- Born: Frances Krauskopf August 12, 1940 Palo Alto, California, U.S.
- Died: August 5, 2024 (aged 83) Sea Ranch, California, U.S.
- Education: Bryn Mawr College Stanford University
- Occupation: Professor of neurosurgery
- Spouse: Phil Conley ​ ​(m. 1963; died 2014)​

= Frances K. Conley =

American neurosurgeon (1940–2024)

Frances Krauskopf Conley (August 12, 1940 – August 5, 2024) was a professor of neurosurgery at Stanford University. She was the author of Walking Out on the Boys (1998), the story of her protest of misogyny at the university hospital. She is a crucial figure in the advancement of women in American medicine.

== Early life ==
Conley was born in 1940 to Konrad Bates Krauskopf and Kathryn McCune Krauskopf. She essentially grew up on the Stanford campus where her father was a professor of geochemistry. She decided in her early teenage years that she wanted to become a doctor even though the housewife stigma was the norm of the time.

She attended Bryn Mawr College in Lower Merion Township, Pennsylvania. In her junior year, she returned to Stanford. She then entered medical school at Stanford in 1961. Her class consisted of twelve women and sixty men and she noticed that male and female students were treated much differently. During her time at Stanford medical school, she quickly realized her true passion: surgery. Surgery was a male-dominated sub-field of medicine, but this did not stop Conley from pursuing it and she ended up finishing her M.D. degree in 1966.

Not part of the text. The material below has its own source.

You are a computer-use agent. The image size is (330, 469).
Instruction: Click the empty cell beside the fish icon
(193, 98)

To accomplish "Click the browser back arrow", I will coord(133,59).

She met her future husband, Phil Conley, during her time at Stanford.

==Medical career==
Conley became the first woman to pursue a surgical internship at Stanford Hospital, graduating in 1966. In 1975, she joined the faculty as an Assistant Professor and was also appointed Chief of Neurosurgery at the Palo Alto VA Hospital in Palo Alto, California. In 1977, she became the fifth woman to become a board certified neurosurgeon in the United States. In 1982, she was the first woman to be granted a tenured professorship in neurosurgery at a U.S. medical school, and in 1986, the first to have a full professorship.

==Stanford University==
In June 1991, she publicly resigned in protest over the work environment that included sexist attitudes and outright sexual harassment that culminated in the appointment of Dr. Gerald Silverberg as acting chair of the department of neurosurgery despite accusations against him of sexual harassment by two clerical staff. Several months later, after promises of changes in university procedures and policies on sexism, she rescinded her resignation in an effort to ensure the changes might actually be implemented.

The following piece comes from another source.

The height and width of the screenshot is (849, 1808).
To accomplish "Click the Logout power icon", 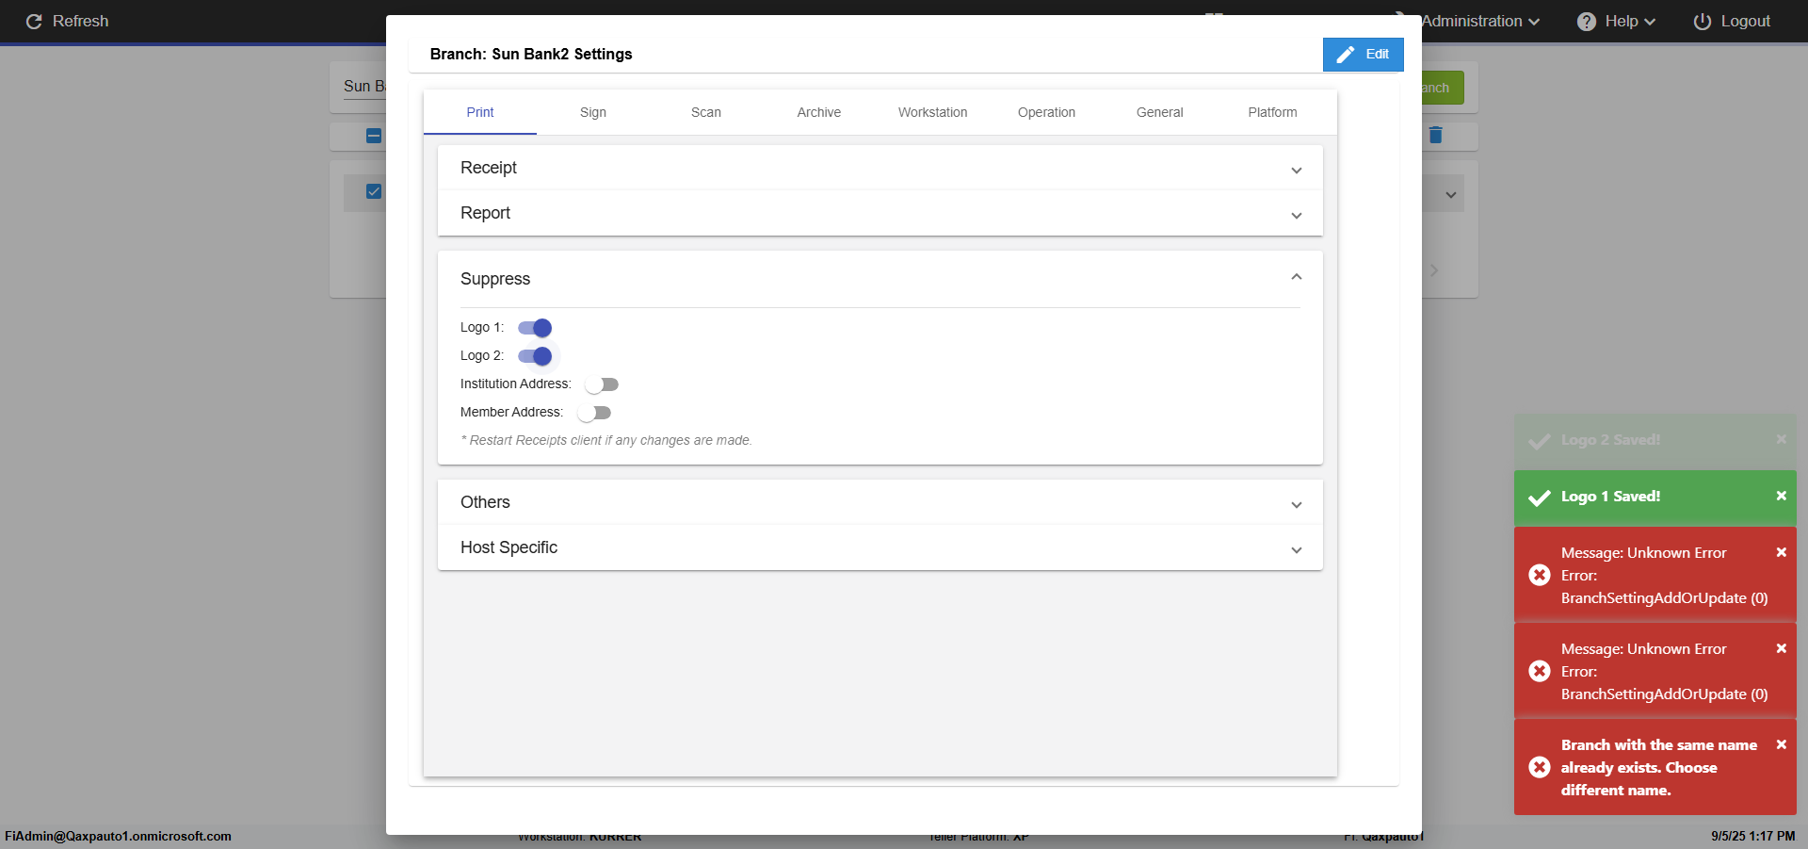I will 1703,22.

Her book Walking Out on the Boys focused attention on the misogyny at one of the nation's leading universities and led to changes in programming
throughout the country.

She was also chair of the Stanford University Academic Council in 1997 and 1998. In her later executive appointments, she worked to enact the reforms that had long been asserted to be unnecessary, already achieved, or imminent.

== Walking Out on the Boys ==
When Conley resigned from Stanford University, her book Walking Out on the Boys (Ferrar, Straus and Giroux, 1998) was released and provided an in-depth and firsthand look at the sexism that went on at the university. Conley also boldly used the real names of the biggest perpetrators. This book offered some behind-the-scenes views of the medical school located at Stanford, including certain labs and research. Her resignation and the release of this book not only created some public support towards her, but also towards other instances of sexism across the country that not only occur in medical schools of universities but throughout hospitals and research environments as well.

==Personal life and death==
In 1971, Conley was the first official women's winner of the Bay to Breakers 12K footrace with a time of 50:45. Her husband, Phil Conley, was also an athlete, representing the United States in track and field at the 1956 Olympics.

Conley died on August 5, 2024, in Sea Ranch, California after a long illness.